The lattice designs shown here, top to bottom, are uniform benchmark,
Conventional manufacturing processes such as casting and machining are not well suited to the construction of strong lightweight structures, according to global research organization A*STAR. They also limit design possibilities. A*STAR scientists have invented a method that uses additive manufacturing techniques to create lightweight lattice structures with improved stiffness and strength, paving the way for new impact-absorbent materials and sandwich structures, according to the researchers.
“Lattice structures exceed the structural performance of conventional solid materials for use in lightweight sandwich cores, medical implants and a new class of lattice-type meta-materials with specific mechanical and thermal properties,” explained Stephen Daynes from A*STAR’s Singapore Institute of Manufacturing Technology, which worked on the project in collaboration with researchers from the National University of Singapore. “Using a new biomimetic method, we were able to create cellular and lattice structures similar to those seen in bamboo and human bones,” added Daynes.
The researchers determined the principal lines of stress, called isostatic lines, in the lattice using a method that combines topology and size optimization.
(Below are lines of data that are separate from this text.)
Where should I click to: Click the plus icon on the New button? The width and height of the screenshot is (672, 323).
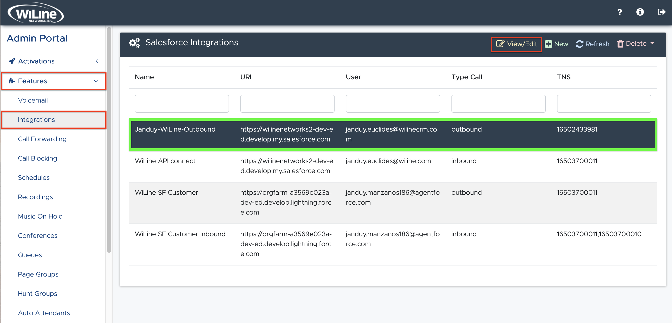549,44
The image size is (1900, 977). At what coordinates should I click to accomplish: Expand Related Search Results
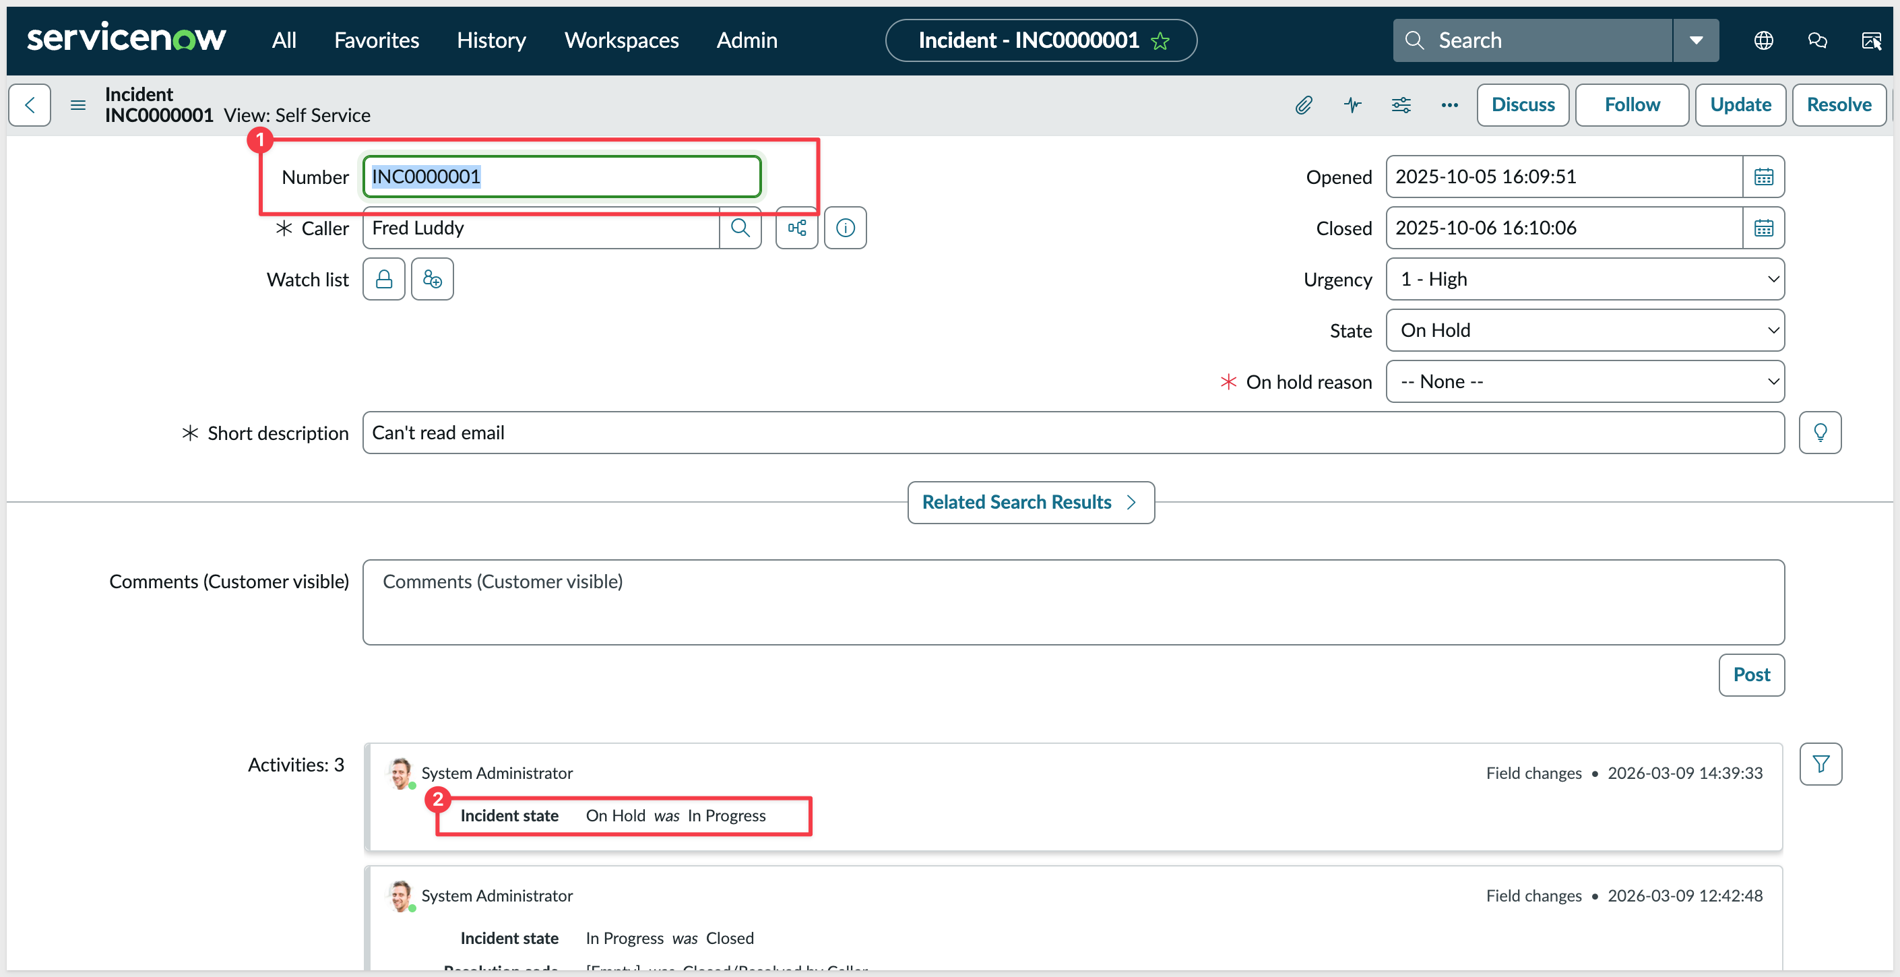click(x=1030, y=502)
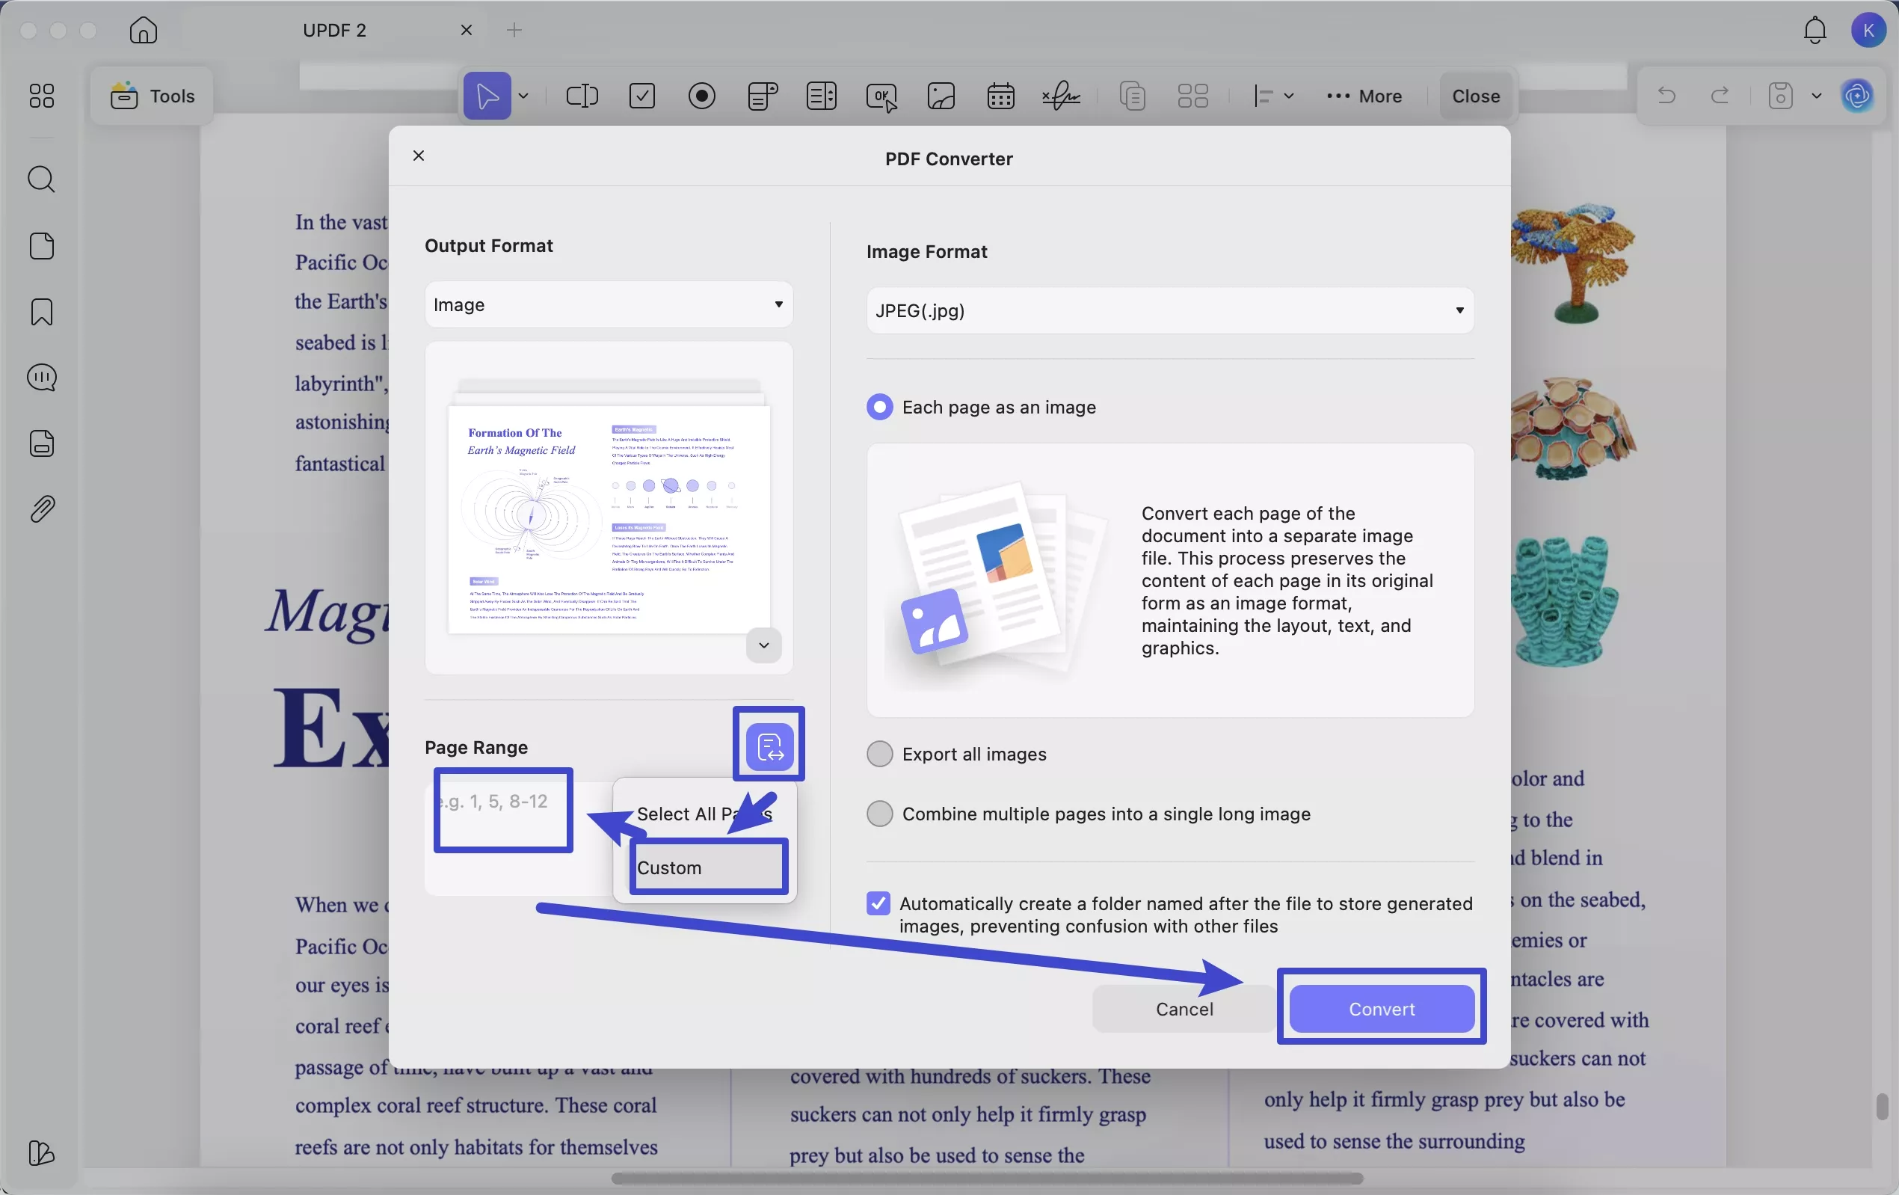The width and height of the screenshot is (1899, 1195).
Task: Open the bookmark panel icon
Action: (41, 312)
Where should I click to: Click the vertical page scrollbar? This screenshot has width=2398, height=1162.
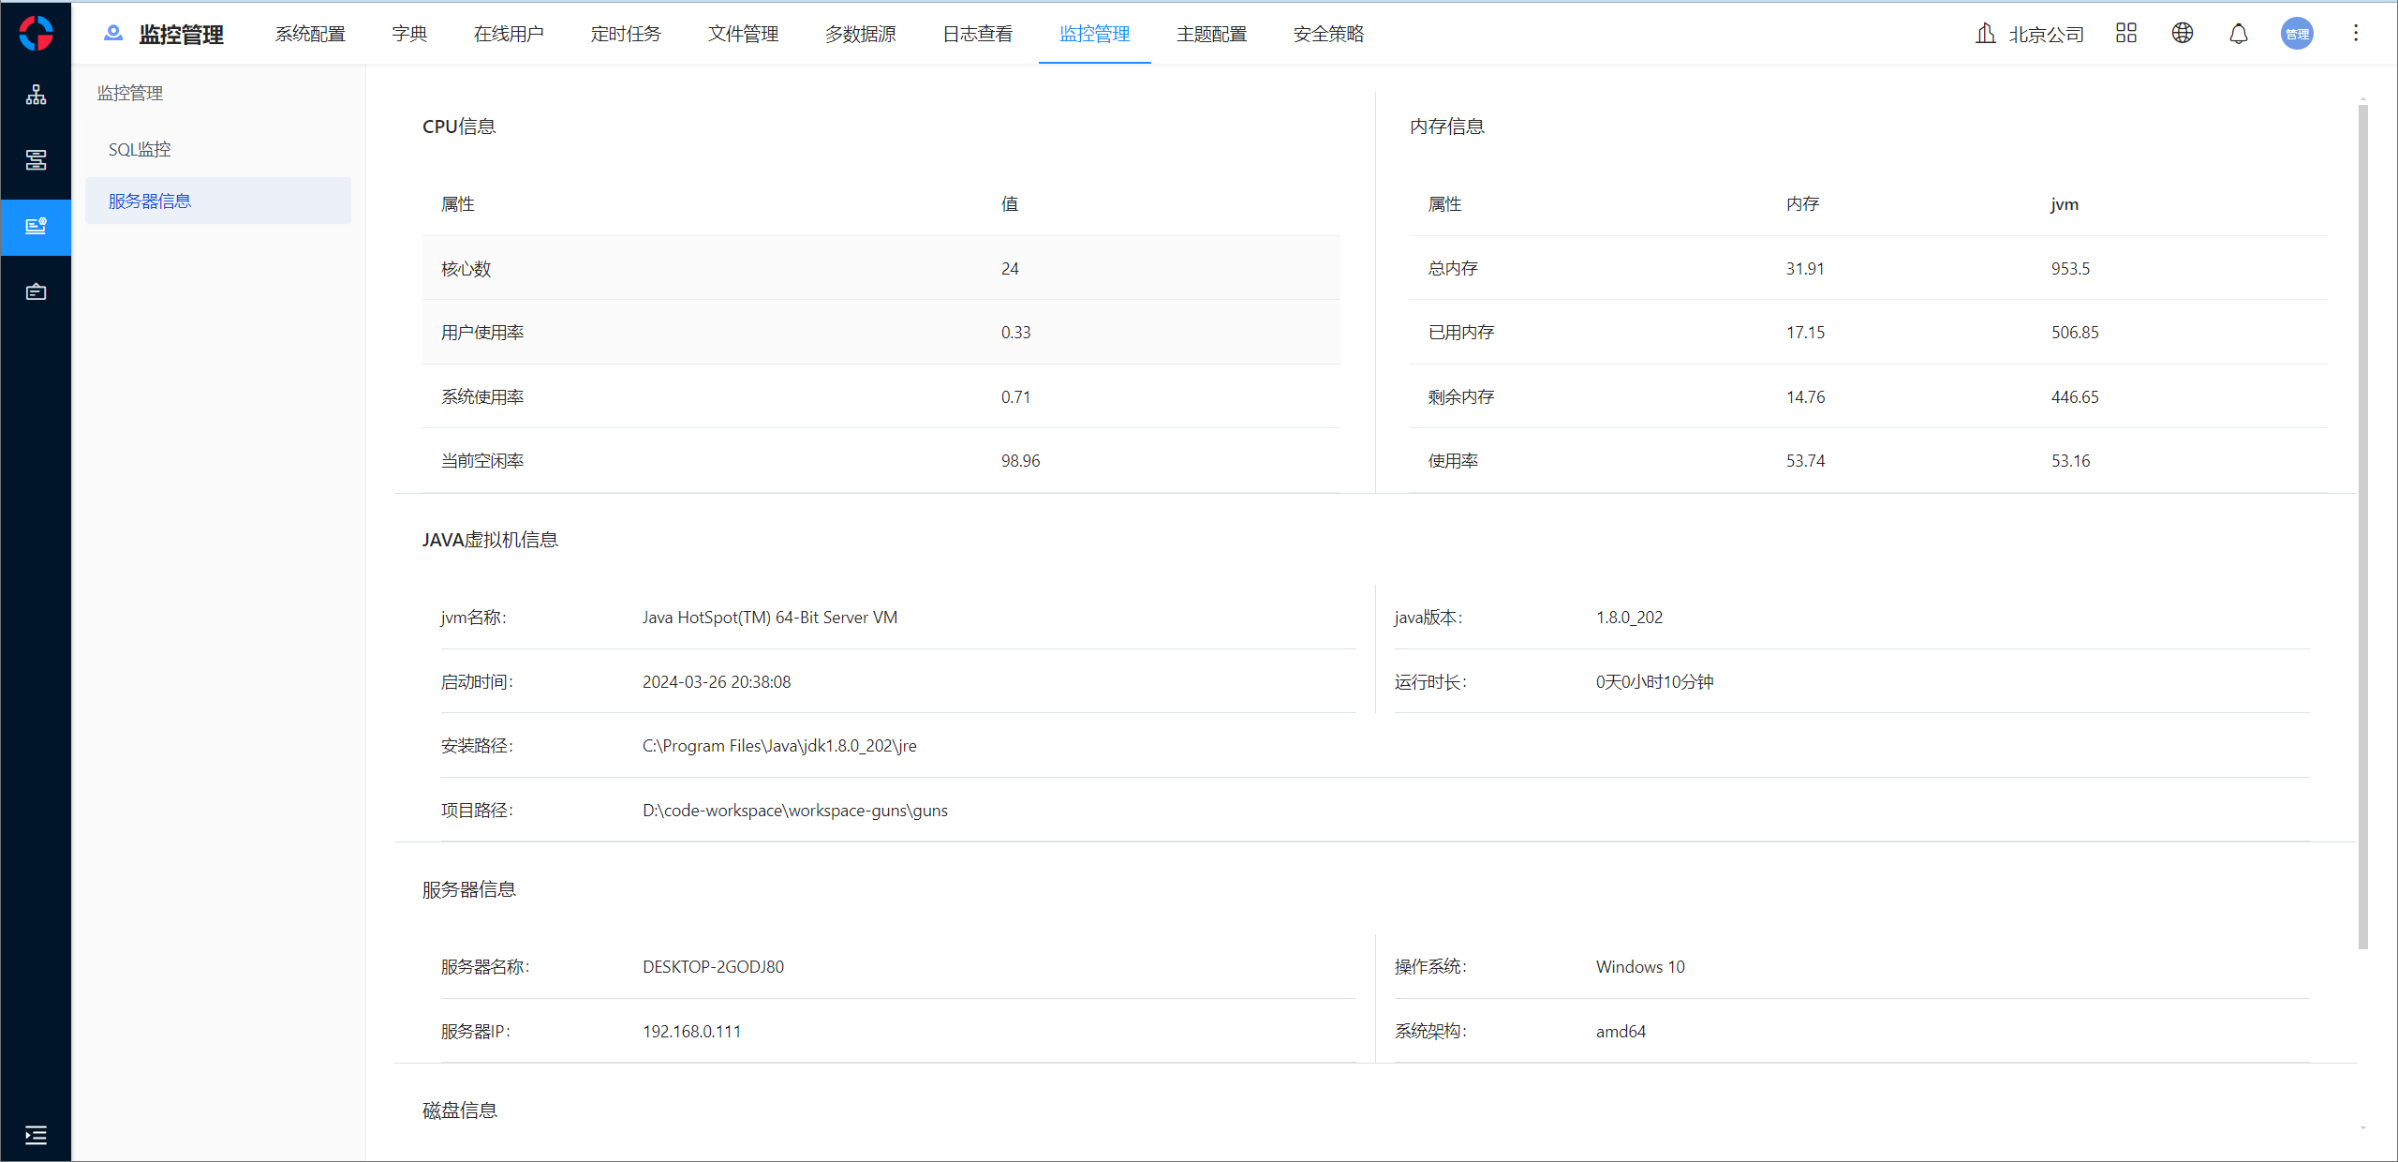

This approach allows the size, shape and orientation of each cell in the structure to be tailored, significantly reducing the stress between neighboring lattice cells, noted a press release distributed by A*STAR. The design increased stiffness by 172% and strength by 100%, according to the researchers.
“Our technique can create lightweight, functionally graded lattices that greatly improve the stiffness and strength of additively manufactured sandwich structures without increasing their mass,” said Daynes. “These structures are particularly well suited to additive manufacturing processes since they are largely unconstrained by manufacturing complexity.”
“We plan to apply the methodology to three dimensional stress fields, where employing spatially graded lattices can lead to novel and more weight efficient materials,” said Daynes.
Related research was published in volume 127 of Materials & Design (Elsevier).